Implement support in Java for shared memory buffers #7

ctrueden · 2023-06-22T20:59:01Z

I started implementing a SharedMemory class in Appose Java, which is a direct translation of Python's handy multiprocessing.shared_memory.SharedMemory class. It leans on JNA for the low-level system calls. But it is not yet fully working. This needs to be finished, so that we can share memory easily between processes!

I'm hoping the JNA-based approach will work directly. But other options include:

Add support for shared memory buffers to the LArray library—work already started by @mkitti on a branch
Write our own small C library and ship it in the Appose Java JAR

The text was updated successfully, but these errors were encountered:

carlosuc3m · 2023-11-06T15:25:11Z

HEllo @ctrueden ,
I just finished implementing shared memory IPC communication on the JDLL side:
https://github.com/bioimage-io/JDLL/blob/python-appose/src/main/java/io/bioimage/modelrunner/tensor/SharedMemoryArray.java
I have used jna-platform which contains a ready to use JNA for kernel32 and posix methods (what cpython uses for multiprocessing.shared_memory).
I had the urgency to implement it because when I tried to send relatively big images through the pipes it would take too much time.

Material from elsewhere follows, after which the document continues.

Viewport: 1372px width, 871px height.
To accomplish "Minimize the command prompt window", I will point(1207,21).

Changing to shm works great and has a huge performance improvement as the information sent by the pipes is way smaller now.
I did not change anything on the appose implementatio, I just carefully desigined the inputs that I sent to appose from JDLL and the outputs of the Python worker.

JDLL creates a script that is able to recreate the imglib2 array of the Java side:

# Create the shared memory object pointint to the shm block of interest with the wanted size
input_06112023_151243_shm_a9b8d59c_0087_4394_a9dd_fb54e23235e6 = shared_memory.SharedMemory(name='b024e140-5780-4ec6-a45d-f51cfa2ce3e7', size=20545536)

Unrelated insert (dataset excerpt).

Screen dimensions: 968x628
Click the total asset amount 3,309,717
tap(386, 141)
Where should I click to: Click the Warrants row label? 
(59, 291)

# Recreate the data array with the data from the shm block
input_06112023_151243 = xr.DataArray(np.ndarray(5136384, dtype='float32', buffer=input_06112023_151243_shm_a9b8d59c_0087_4394_a9dd_fb54e23235e6.buf).reshape([1, 304, 512, 33]), dims=["b", "y", "x", "c"], name="output")

All the code above is then fed to the Python worker to be executed, as you can see the memory location, size and shape is hardcoded on the JAva side (done here)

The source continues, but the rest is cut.